5 ans après Fukushima, les intérêts de l’industrie nucléaire ne sont pas ceux des citoyens, ni ceux de nos voisins

11 mars 2016
Tribune de Michèle RIVASI parue dans le Huffington Post ce vendredi 11 mars 2015 à l’occasion du cinquième anniversaire de la catastrophe de Fukushima.
Il y a cinq ans, l’explosion de la centrale de Fukushima et la fusion des cœurs de ses réacteurs brisaient le mythe du nucléaire comme source d’énergie sûre et maîtrisée. Ceux qui prétendaient que Tchernobyl n’était que le résultat de l’incurie soviétique se retrouvaient sans argument, le Japon étant le pays de l’excellence technologique.

Un désastre créé par l’Homme, et non par une catastrophe naturelle

La catastrophe de Fukushima a révélé à la face du monde ce que le lobby nucléaire avait toujours pris soin de cacher: la maîtrise des risques est impossible, surtout quand on les minore par excès de confiance.

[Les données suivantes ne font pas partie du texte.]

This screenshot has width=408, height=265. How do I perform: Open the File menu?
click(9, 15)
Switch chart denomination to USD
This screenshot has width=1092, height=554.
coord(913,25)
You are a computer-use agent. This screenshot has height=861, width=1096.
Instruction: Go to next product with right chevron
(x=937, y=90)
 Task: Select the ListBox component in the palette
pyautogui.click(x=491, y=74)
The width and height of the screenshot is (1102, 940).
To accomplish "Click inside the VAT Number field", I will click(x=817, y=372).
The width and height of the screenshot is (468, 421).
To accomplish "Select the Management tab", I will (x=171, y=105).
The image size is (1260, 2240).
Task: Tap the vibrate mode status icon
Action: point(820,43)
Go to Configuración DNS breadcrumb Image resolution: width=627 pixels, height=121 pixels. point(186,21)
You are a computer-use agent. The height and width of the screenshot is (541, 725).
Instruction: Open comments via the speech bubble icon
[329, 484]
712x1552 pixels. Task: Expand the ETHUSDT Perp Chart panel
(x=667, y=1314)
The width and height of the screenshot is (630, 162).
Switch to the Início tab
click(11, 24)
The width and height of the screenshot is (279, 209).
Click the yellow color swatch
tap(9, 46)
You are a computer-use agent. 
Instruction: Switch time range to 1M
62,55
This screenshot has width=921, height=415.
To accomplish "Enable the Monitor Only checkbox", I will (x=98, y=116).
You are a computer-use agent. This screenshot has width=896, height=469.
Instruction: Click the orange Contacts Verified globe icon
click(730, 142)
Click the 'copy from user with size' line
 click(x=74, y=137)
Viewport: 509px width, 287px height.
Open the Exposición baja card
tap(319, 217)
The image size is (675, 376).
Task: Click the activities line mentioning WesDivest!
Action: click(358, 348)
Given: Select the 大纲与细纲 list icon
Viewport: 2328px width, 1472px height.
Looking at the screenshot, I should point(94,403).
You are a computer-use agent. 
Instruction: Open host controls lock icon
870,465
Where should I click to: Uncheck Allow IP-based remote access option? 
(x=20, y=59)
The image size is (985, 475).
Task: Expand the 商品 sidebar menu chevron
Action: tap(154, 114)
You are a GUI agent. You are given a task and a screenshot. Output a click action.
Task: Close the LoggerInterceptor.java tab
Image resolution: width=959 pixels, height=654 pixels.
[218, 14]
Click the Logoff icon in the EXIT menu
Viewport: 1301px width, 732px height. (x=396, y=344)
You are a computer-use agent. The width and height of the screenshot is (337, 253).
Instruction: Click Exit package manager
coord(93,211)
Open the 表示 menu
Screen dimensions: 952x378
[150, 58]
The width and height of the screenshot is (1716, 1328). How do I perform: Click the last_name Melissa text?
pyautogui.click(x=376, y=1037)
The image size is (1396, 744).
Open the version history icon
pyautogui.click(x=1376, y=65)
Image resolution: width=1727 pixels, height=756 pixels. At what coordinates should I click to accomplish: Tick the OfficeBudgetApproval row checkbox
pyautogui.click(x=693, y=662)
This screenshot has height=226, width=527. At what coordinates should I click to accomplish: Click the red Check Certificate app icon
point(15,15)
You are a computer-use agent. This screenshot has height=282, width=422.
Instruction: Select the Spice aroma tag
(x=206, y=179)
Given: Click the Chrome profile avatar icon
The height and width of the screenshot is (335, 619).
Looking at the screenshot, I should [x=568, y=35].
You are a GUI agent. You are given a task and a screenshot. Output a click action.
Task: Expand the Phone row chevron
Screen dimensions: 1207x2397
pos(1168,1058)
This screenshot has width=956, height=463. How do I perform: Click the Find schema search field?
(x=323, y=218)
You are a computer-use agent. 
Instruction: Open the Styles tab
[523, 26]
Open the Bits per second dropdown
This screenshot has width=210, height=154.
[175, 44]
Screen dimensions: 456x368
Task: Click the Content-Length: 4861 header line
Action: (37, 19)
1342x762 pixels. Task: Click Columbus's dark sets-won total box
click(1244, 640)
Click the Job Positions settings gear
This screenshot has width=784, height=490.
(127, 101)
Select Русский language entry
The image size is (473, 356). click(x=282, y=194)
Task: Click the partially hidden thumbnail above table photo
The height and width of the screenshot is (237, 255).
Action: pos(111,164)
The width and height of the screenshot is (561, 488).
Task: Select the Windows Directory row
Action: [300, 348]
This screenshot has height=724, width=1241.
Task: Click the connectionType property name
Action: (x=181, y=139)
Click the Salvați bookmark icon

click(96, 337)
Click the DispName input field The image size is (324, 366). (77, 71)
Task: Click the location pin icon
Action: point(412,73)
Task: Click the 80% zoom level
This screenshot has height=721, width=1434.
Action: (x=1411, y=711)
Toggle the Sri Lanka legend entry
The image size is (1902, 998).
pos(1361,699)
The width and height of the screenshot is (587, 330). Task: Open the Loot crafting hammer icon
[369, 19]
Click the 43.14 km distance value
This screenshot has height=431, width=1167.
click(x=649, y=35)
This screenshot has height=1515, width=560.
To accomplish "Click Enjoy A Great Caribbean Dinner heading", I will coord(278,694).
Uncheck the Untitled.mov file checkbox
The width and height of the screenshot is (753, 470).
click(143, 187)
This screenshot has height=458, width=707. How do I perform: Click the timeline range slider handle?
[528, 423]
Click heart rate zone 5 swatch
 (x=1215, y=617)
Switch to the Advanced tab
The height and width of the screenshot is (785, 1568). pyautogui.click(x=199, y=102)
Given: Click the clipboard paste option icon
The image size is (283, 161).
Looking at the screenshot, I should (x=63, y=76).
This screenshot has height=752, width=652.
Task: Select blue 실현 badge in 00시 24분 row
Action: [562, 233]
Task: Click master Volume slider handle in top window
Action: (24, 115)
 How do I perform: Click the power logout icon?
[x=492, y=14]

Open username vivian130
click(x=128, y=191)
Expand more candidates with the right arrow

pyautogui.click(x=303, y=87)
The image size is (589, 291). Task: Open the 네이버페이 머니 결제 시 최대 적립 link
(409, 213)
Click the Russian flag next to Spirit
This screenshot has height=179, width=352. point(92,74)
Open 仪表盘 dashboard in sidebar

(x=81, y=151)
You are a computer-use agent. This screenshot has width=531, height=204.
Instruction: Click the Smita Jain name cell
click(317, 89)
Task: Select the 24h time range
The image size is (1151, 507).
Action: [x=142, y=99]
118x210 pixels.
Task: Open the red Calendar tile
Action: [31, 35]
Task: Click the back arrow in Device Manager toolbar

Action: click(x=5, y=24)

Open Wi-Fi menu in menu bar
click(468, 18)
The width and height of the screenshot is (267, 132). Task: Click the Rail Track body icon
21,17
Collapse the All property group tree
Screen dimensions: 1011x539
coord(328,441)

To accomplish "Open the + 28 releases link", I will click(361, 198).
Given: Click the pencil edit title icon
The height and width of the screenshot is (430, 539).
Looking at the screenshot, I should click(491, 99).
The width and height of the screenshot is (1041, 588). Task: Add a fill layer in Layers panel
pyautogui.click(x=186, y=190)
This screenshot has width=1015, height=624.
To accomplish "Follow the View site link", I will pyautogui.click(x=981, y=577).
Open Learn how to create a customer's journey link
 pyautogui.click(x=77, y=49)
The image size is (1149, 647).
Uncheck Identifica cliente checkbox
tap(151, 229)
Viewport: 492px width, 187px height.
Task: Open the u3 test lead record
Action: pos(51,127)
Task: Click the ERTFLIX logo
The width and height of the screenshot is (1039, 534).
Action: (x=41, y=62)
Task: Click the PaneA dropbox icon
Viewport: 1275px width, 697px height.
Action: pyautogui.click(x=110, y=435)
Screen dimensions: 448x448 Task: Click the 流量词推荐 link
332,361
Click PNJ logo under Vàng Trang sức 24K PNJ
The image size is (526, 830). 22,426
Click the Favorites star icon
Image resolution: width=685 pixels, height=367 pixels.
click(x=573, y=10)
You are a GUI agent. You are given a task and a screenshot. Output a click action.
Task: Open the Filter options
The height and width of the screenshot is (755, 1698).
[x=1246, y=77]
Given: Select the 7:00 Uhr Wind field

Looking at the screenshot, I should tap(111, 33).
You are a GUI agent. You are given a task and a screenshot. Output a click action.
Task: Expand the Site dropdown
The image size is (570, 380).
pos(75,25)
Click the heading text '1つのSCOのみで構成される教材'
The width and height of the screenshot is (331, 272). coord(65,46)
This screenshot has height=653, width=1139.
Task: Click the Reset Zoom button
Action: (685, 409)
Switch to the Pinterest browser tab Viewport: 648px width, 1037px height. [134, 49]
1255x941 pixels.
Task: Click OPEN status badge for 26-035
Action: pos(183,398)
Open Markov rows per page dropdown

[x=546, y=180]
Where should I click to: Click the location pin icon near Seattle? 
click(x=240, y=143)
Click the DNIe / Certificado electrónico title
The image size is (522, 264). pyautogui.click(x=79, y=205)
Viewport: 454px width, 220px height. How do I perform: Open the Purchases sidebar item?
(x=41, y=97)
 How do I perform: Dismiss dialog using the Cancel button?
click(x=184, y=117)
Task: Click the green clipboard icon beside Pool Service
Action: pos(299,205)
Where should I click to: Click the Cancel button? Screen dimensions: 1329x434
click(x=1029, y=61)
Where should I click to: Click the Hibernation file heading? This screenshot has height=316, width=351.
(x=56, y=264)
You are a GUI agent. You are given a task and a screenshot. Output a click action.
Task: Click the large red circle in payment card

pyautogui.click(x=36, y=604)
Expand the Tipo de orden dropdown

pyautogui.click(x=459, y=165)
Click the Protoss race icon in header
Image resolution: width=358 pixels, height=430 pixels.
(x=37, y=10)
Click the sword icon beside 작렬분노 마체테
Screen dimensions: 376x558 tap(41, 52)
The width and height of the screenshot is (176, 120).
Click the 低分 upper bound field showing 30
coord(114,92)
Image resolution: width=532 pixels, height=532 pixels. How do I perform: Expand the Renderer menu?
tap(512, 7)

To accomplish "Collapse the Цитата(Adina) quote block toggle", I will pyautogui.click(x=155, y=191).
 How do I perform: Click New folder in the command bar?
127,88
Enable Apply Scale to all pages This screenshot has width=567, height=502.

La digue de protection de la centrale n’était pas assez élevée et les générateurs de secours se retrouvaient noyés, faute d’avoir sous-estimé la puissance de la nature dans un pays pourtant connu pour ses tremblements de terre légendaires. Les conclusions de la commission d’enquête parlementaire sur la catastrophe de Fukushima sont claires: c’est un désastre créé par l’Homme, et non par une catastrophe naturelle.

J’ai une pensée émue pour les victimes du tsunami, évidemment, mais encore plus pour les victimes de Fukushima, car elles auraient pu être évitées. Rendons-nous compte que 160.000 personnes ont dû fuir les territoires contaminés et qu’aujourd’hui les autorités font tout pour les faire revenir. En effet, le gouvernement japonais a décidé de lever tous les ordres d’évacuation avant mars 2017. Et après mars 2018, les victimes délocalisées ne toucheront plus d’indemnisations sauf pour celles et ceux qui vivaient dans les zones dites de retour difficile. Et cela sans même un semblant de concertation avec les populations concernées, alors que les niveaux de radioactivité ambiante sont équivalents à l’exposition des travailleurs du nucléaire, vingt fois supérieures au seuil tolérable. Cumulée sur des années, une telle exposition menace directement la santé des Japonais.

L’omerta, sceau de l’industrie nucléaire

L’omerta étant le sceau de l’industrie nucléaire, nous apprenons encore aujourd’hui des faits cachés à l’époque: les responsables de Tepco ont récemment reconnu qu’ils avaient caché la fusion des cœurs de réacteur pendant trois mois. Un manque de transparence qui a empêché la mise en place légitime d’une grande coalition internationale pour aider le Japon à gérer la catastrophe.

Côté démantèlement, le travail n’a toujours pas pu commencer et le désastre nucléaire continue à peser sur les épaules des Japonais. Malgré la présence de 8000 travailleurs sur le site de Fukushima Daiichi, on continue à bricoler: des centaines de tonnes d’eau contaminées rejoignent la mer chaque jour, alors que l’on stocke tant bien que mal l’eau récupérée dans des milliers de citernes de fortune, qui fuient elles aussi. La catastrophe peut reprendre de plus belle à chaque tremblement de terre ou tsunami car les réacteurs sont fragilisés.

Un État dans l’État

Selon le président de la commission d’enquête parlementaire, « la complaisance, l’absence de remise en cause de la hiérarchie, la collusion et la culture de groupe » sont des raisons sous-jacentes du désastre nucléaire. Et il est difficile de ne pas se sentir interpellés par cela en tant que Français, car c’est exactement le problème dont souffre notre pays. Le Corps des Mines règne en maître sur la stratégie énergétique française, empêchant toute remise en cause de la doctrine nucléaire. À tel point qu’en France, on a presque tort de parler du lobby nucléaire: les intérêts de cette industrie noyautent le cœur du pouvoir à tel point qu’on peut considérer l’industrie nucléaire française comme un État dans l’État.